## Information supplied

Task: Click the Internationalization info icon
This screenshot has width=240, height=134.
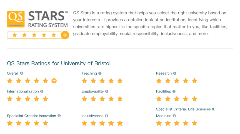Action: point(42,91)
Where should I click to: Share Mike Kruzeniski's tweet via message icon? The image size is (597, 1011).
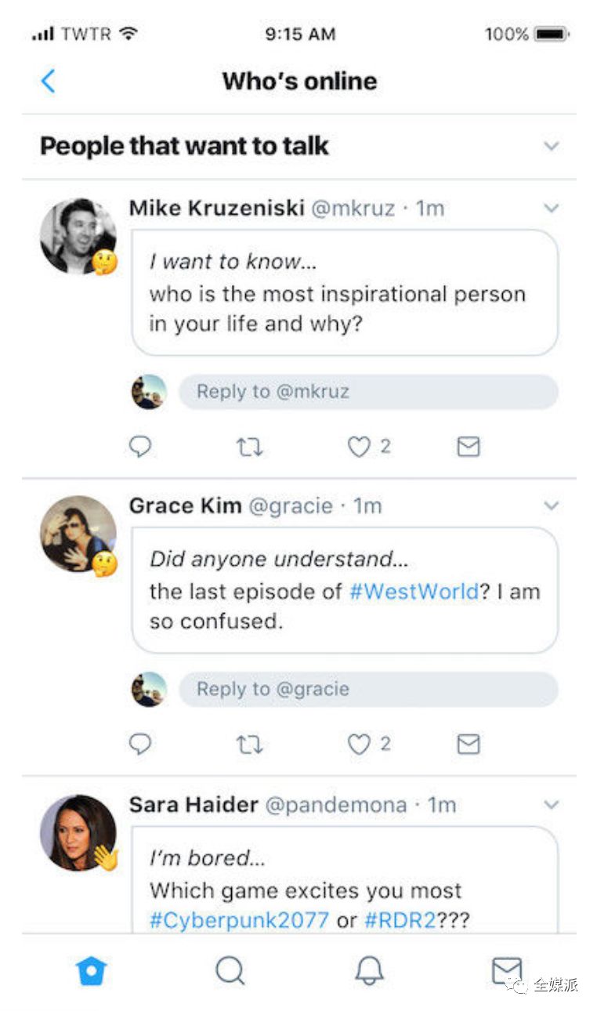point(468,447)
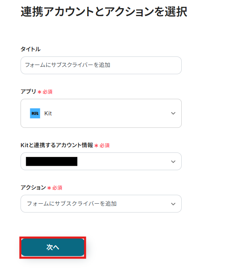Click 必須 marker beside アプリ label

click(x=48, y=92)
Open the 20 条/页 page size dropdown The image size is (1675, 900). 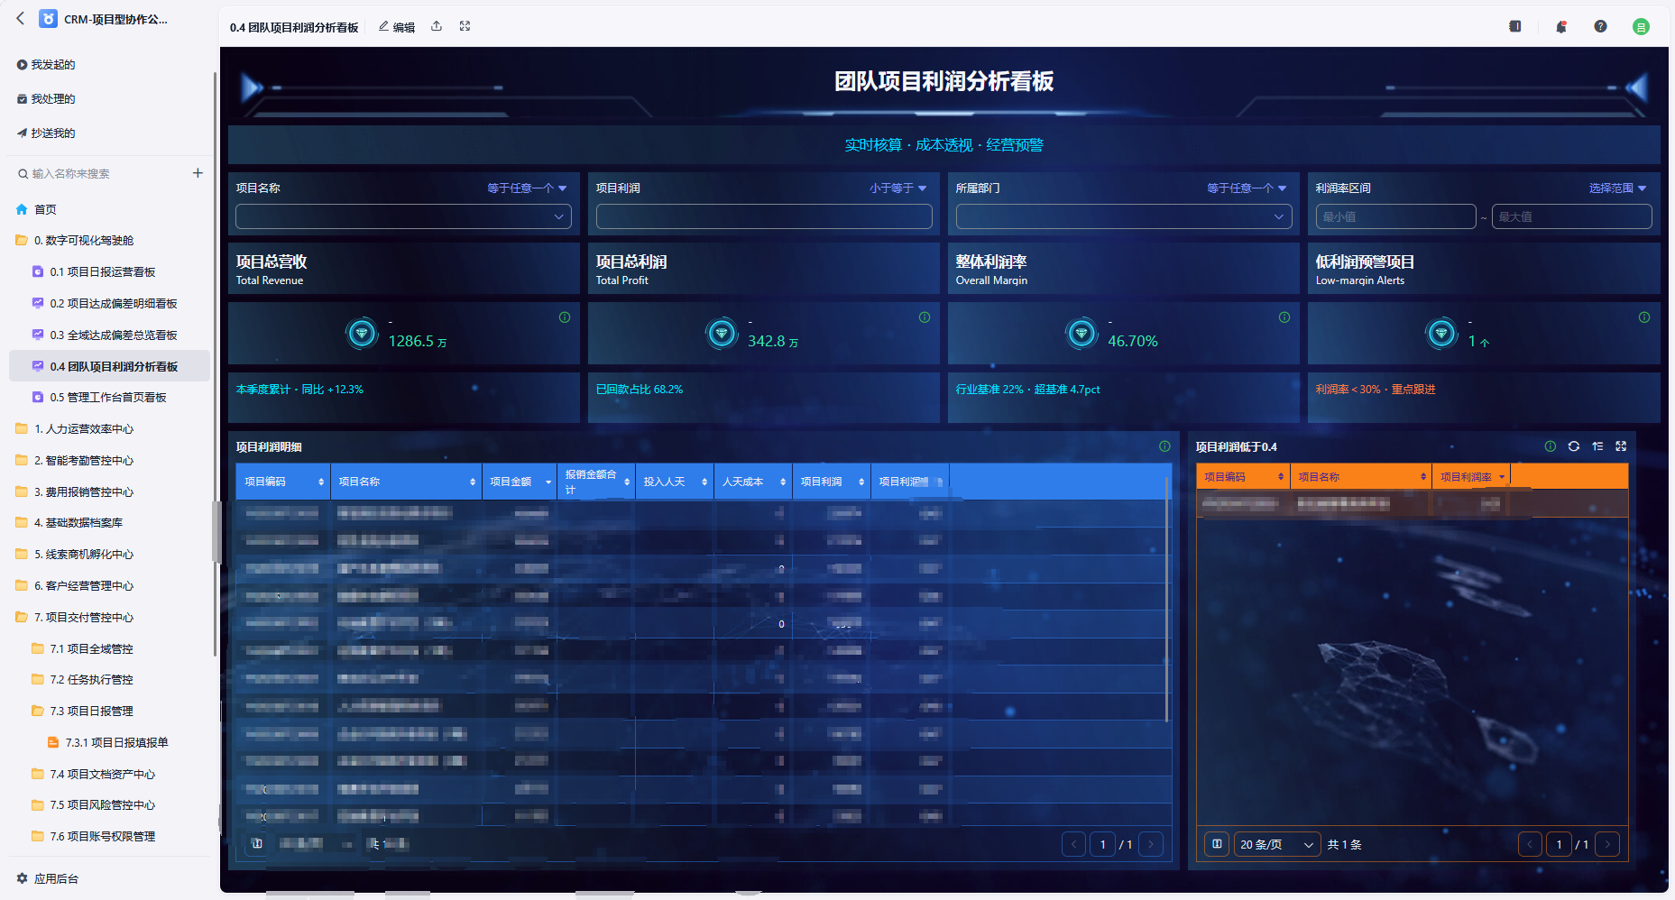point(1277,844)
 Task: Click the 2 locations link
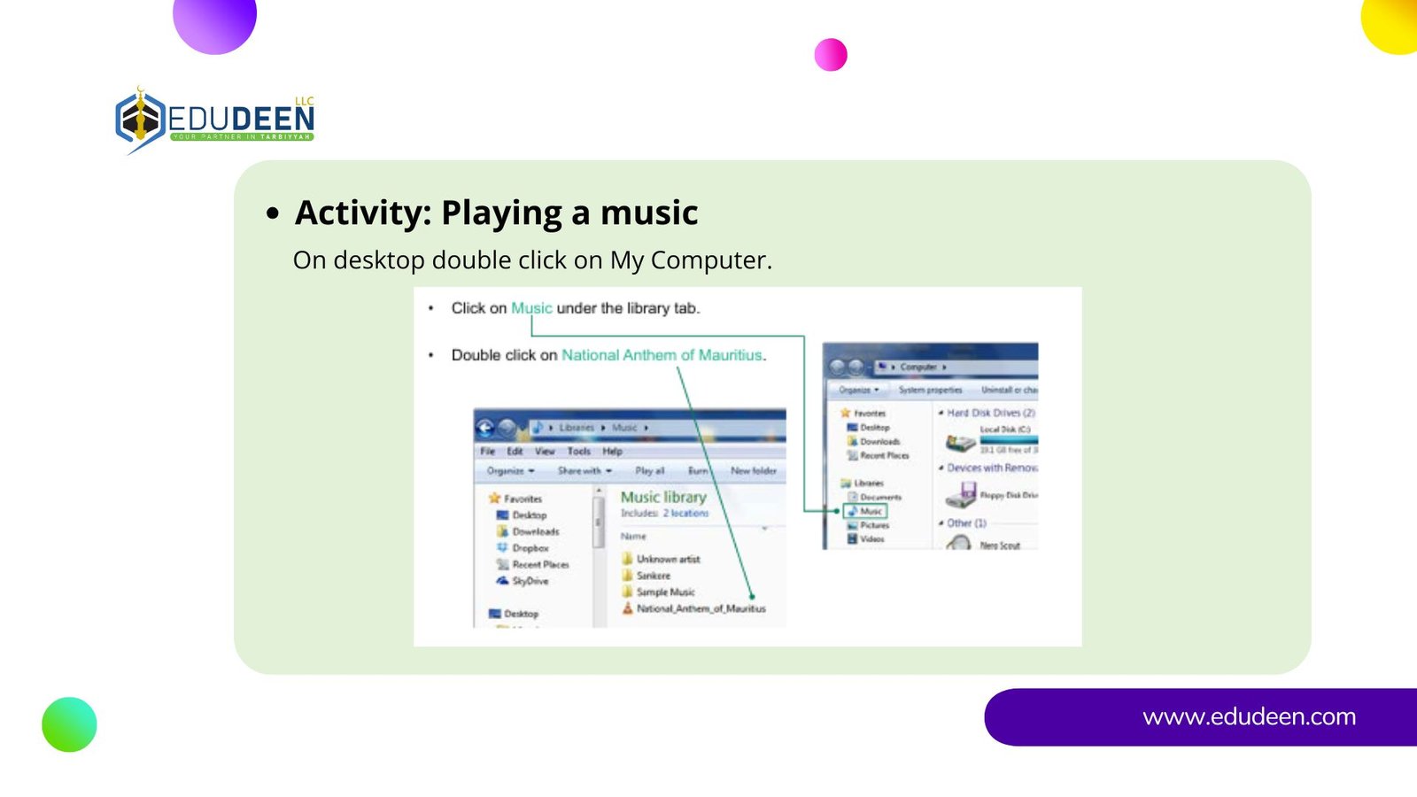coord(685,514)
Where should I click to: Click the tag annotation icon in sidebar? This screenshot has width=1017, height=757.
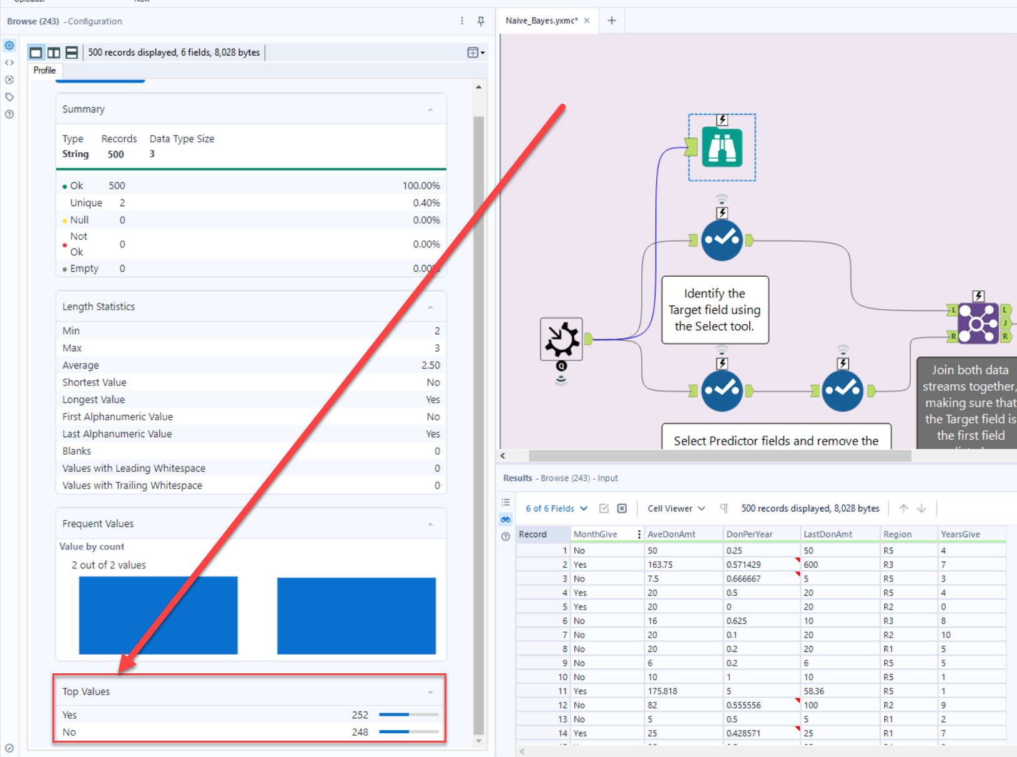click(x=9, y=97)
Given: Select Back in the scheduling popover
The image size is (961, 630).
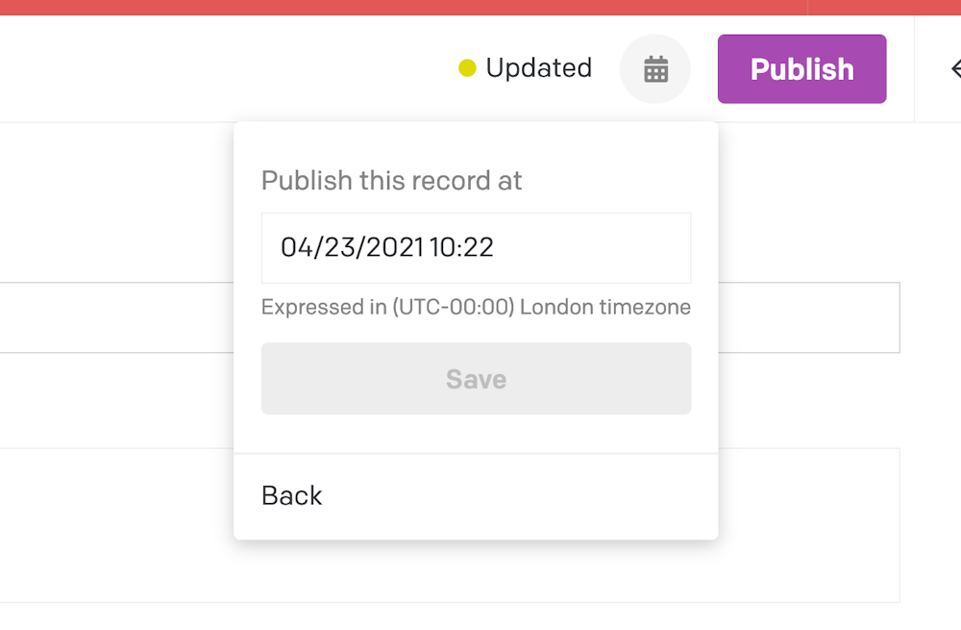Looking at the screenshot, I should [292, 495].
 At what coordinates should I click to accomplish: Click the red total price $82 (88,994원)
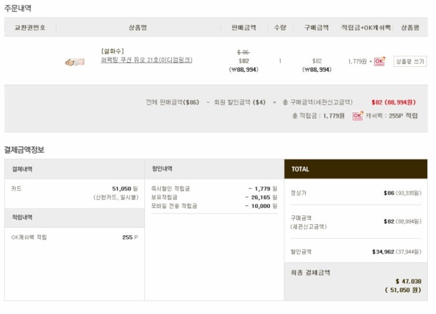(x=393, y=102)
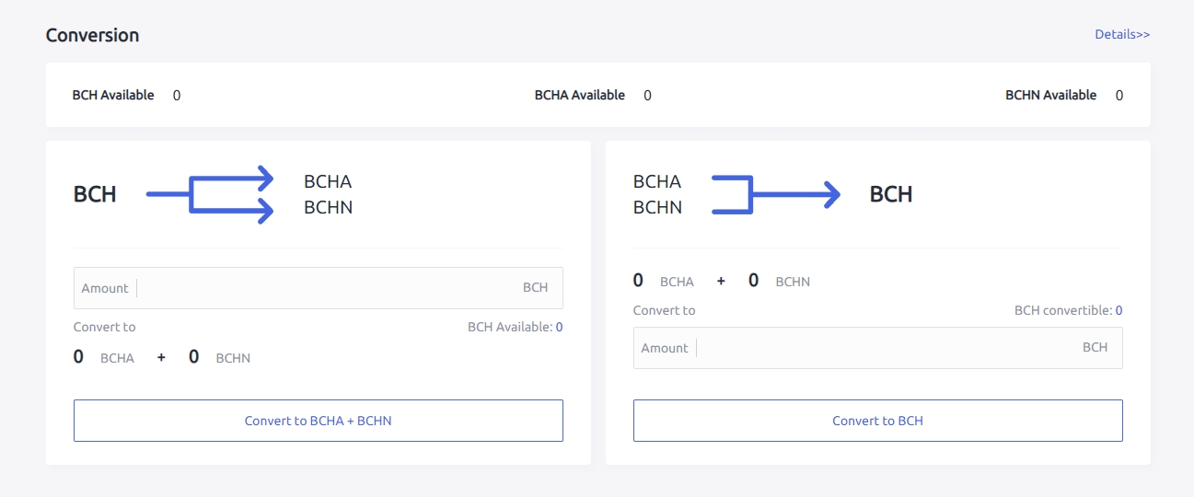Click the bold BCH target label in merge panel

(891, 194)
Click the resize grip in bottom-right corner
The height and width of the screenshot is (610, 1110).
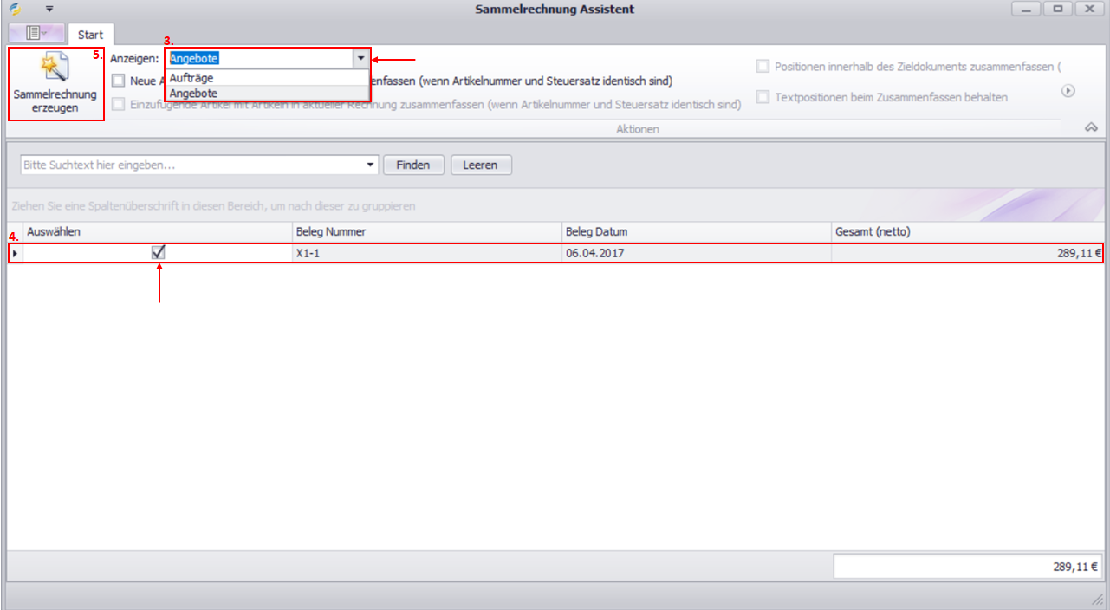pos(1095,599)
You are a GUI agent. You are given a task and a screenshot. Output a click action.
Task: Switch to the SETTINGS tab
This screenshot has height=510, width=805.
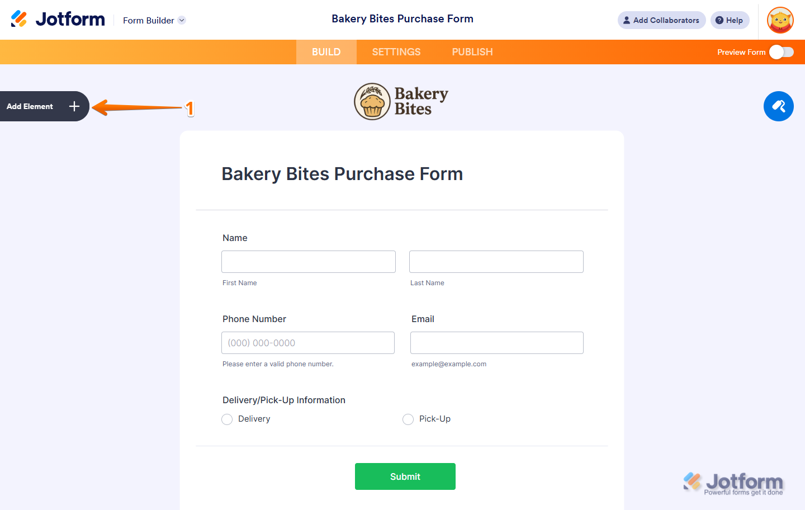[396, 51]
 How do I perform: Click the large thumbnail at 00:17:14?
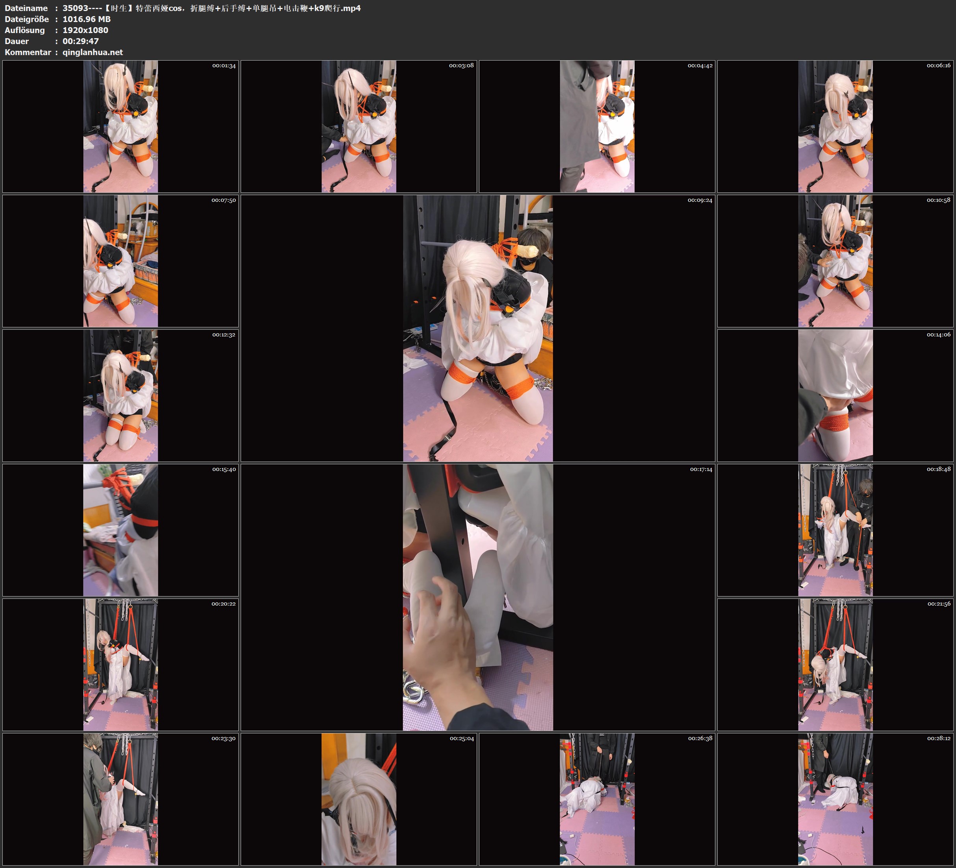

## Exercise details
Quote the records word for word, starting at the line that contains "You are a GUI" and continuing through the end of the records. Leave out the pictures.

## Answer to this problem
You are a GUI agent. You are given a task and a screenshot. Output a click action.
Task: Switch to the SETTINGS tab
This screenshot has height=510, width=805.
[396, 51]
 How do I perform: Click the large thumbnail at 00:17:14?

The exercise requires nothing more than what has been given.